### Element and text location data
------------

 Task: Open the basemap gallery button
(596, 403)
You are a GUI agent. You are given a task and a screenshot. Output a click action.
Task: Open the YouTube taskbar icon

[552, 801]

------------

### Stated problem
Output the lines above as a JSON list of strings, one string per line, omitting blank lines.

### Output for this task
[
  " Task: Open the basemap gallery button",
  "(596, 403)",
  "You are a GUI agent. You are given a task and a screenshot. Output a click action.",
  "Task: Open the YouTube taskbar icon",
  "[552, 801]"
]